Exercise description »
Reproduce the essay below on the Pareto principle and the pastor's heart word for word, from its title to its last sentence.
#### Document excerpt
The Pareto Principle for the Pastor’s Heart

My wife and I are reading through a book on marriage by Dr. Emerson Eggerichs called The Love & Respect Experience. In this book Eggerichs suggests couples use the 80/20 ratio. He says that no marriage is perfect, that there  might be, say, 20% we’d like to see different. He suggests, though, that we focus on the 80% of the marriage that’s going well.

I’ve heard of the 80/20 ratio before. It’s called the Pareto principle, from the observation of an Italian named Pareto, that 80% of the land in Italy was owned by 20% of the people. The Pareto principle has been applied in a great many areas. It’s suggested that 80% of sales comes from 20% of the customers. Leadership folks suggest that 80% of the work is done by 20% of the people.

I’m thinking it would be advantageous to apply the Pareto principle to the pastor’s heart. When I look at my ministry I can quickly and easily identify that which I don’t like about it and aspects of the ministry that aren’t going as I’d like. This is what I think about the most and fixate on the majority of the time. The reality is that most of the time there’s a great portion of the ministry that’s going along in a satisfactory manner, maybe about 80%. My problem is that I focus on the 20% that’s not going well, allowing it to have disproportionate influence on my attitude.
########
#### Supplied data
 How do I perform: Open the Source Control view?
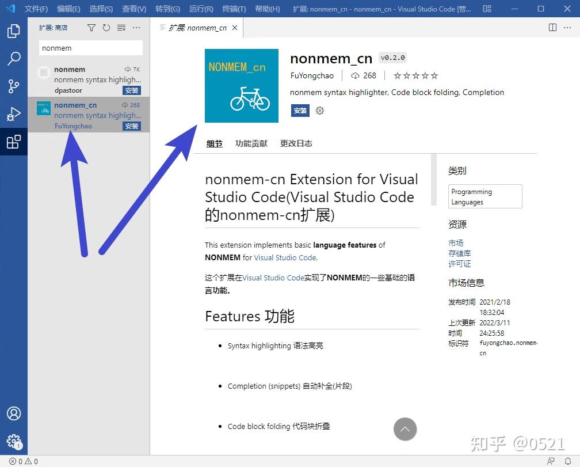tap(14, 86)

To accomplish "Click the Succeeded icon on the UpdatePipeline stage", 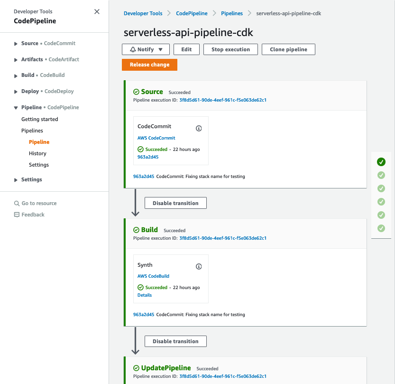I will point(138,368).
########
Solved exercise »
The Pareto Principle for the Pastor’s Heart

My wife and I are reading through a book on marriage by Dr. Emerson Eggerichs called The Love & Respect Experience. In this book Eggerichs suggests couples use the 80/20 ratio. He says that no marriage is perfect, that there  might be, say, 20% we’d like to see different. He suggests, though, that we focus on the 80% of the marriage that’s going well.

I’ve heard of the 80/20 ratio before. It’s called the Pareto principle, from the observation of an Italian named Pareto, that 80% of the land in Italy was owned by 20% of the people. The Pareto principle has been applied in a great many areas. It’s suggested that 80% of sales comes from 20% of the customers. Leadership folks suggest that 80% of the work is done by 20% of the people.

I’m thinking it would be advantageous to apply the Pareto principle to the pastor’s heart. When I look at my ministry I can quickly and easily identify that which I don’t like about it and aspects of the ministry that aren’t going as I’d like. This is what I think about the most and fixate on the majority of the time. The reality is that most of the time there’s a great portion of the ministry that’s going along in a satisfactory manner, maybe about 80%. My problem is that I focus on the 20% that’s not going well, allowing it to have disproportionate influence on my attitude.